Task instructions:
Going through the entries below, count each line containing the word "computer". Report the number only.
======== Dataset extract ========
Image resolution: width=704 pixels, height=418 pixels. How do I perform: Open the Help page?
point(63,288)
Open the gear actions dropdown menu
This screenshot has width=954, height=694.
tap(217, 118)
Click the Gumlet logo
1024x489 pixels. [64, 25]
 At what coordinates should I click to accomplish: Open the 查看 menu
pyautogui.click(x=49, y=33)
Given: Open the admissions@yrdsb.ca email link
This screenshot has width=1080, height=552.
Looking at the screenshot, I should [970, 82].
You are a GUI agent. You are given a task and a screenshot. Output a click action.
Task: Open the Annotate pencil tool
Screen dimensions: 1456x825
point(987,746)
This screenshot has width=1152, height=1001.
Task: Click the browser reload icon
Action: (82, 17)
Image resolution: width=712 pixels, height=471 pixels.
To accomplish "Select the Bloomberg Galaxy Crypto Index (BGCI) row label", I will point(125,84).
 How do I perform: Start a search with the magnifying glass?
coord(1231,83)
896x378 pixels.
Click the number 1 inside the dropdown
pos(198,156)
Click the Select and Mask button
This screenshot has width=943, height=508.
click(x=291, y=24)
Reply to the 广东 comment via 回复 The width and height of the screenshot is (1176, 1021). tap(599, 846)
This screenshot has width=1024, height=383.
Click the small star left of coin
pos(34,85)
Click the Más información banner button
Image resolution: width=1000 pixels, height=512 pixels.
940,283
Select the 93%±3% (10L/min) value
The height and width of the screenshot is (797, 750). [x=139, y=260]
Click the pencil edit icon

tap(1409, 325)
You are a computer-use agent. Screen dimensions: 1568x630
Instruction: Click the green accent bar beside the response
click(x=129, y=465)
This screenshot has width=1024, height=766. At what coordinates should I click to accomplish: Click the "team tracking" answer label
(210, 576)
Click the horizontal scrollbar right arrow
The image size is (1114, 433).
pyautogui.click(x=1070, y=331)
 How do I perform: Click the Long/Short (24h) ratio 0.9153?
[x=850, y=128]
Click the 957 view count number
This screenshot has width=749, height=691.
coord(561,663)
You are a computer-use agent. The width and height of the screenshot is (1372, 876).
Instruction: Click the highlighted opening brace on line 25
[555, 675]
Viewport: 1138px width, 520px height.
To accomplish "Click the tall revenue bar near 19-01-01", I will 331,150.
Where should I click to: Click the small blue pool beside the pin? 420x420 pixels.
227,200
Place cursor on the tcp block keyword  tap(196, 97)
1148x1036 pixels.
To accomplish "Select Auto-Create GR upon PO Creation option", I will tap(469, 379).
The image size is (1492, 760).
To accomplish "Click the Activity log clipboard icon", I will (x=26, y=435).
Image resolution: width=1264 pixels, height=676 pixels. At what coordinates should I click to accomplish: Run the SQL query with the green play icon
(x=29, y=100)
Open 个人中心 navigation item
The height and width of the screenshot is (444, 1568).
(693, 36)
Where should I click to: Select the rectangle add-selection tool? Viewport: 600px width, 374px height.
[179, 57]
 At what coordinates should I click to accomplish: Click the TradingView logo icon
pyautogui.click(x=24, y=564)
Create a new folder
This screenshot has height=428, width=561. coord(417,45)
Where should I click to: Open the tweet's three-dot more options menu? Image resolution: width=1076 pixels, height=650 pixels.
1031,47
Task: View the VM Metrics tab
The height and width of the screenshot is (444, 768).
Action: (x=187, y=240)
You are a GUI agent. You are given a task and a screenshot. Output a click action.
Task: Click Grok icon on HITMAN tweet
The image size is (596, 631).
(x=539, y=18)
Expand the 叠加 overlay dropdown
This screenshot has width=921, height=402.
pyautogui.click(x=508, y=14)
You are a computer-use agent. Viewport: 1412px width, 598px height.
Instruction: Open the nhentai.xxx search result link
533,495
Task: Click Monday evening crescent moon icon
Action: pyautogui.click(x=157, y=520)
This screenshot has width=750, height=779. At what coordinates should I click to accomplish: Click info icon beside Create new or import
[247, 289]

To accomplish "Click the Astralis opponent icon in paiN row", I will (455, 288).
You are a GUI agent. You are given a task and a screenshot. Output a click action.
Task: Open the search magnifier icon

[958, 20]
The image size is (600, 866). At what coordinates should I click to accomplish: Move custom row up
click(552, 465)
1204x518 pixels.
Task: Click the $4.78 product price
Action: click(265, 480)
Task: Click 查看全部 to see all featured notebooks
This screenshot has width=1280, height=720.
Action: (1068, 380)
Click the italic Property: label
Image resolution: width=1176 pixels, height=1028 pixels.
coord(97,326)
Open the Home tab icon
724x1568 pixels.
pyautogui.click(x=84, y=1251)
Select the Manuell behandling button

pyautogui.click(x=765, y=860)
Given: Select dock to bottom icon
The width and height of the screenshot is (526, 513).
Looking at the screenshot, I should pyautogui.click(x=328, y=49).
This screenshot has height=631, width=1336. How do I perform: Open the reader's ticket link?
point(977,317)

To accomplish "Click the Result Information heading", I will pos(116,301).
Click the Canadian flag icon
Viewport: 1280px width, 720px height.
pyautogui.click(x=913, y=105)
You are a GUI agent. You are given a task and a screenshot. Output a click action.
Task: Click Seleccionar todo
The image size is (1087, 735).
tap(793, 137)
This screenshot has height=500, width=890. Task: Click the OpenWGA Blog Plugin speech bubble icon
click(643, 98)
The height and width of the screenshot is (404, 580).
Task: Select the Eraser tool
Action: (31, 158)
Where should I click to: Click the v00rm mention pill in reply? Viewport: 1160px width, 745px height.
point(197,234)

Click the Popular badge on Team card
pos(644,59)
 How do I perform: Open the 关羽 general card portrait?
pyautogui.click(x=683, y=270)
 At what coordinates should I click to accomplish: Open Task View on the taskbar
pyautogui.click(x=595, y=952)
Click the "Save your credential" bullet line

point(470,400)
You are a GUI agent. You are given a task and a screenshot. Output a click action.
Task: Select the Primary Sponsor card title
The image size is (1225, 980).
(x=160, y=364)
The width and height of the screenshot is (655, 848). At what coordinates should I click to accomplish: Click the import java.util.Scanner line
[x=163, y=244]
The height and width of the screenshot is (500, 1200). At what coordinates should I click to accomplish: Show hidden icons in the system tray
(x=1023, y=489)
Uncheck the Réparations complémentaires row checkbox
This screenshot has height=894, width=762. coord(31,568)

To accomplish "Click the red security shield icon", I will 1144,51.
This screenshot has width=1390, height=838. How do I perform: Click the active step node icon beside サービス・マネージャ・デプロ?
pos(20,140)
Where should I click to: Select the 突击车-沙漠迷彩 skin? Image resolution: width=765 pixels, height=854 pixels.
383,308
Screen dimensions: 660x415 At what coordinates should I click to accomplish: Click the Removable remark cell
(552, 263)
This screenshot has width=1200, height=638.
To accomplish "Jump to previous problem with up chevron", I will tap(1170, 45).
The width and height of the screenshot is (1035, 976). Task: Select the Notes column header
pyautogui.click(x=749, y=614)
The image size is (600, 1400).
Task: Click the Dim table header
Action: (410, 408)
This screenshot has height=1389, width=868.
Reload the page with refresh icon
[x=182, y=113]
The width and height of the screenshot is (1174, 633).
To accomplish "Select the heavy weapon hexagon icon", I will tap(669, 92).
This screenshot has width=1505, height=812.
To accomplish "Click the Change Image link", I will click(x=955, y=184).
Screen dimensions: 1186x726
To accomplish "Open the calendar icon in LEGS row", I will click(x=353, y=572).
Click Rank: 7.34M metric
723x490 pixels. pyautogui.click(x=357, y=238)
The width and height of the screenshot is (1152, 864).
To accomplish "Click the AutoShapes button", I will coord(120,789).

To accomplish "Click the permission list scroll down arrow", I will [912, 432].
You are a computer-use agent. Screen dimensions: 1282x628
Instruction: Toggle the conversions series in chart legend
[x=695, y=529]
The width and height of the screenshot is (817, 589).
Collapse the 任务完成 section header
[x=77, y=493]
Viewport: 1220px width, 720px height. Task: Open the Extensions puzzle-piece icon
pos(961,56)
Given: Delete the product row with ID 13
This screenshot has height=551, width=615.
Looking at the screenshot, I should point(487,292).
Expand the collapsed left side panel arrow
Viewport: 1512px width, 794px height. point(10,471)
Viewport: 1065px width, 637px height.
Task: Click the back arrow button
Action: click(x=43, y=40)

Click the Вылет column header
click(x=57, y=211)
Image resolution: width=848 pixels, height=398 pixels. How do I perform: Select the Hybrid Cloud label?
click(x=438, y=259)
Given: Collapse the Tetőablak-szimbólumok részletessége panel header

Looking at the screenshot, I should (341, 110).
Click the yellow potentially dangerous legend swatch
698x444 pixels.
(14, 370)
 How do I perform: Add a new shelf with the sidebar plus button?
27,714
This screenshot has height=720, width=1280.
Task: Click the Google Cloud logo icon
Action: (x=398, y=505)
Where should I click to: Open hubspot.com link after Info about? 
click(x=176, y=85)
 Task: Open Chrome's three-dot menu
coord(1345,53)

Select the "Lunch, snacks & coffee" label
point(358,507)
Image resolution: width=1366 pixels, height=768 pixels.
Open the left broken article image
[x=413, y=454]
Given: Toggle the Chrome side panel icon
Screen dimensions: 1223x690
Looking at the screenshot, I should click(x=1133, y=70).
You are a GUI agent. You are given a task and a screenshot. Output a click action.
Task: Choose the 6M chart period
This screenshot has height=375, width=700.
========
Worked solution:
4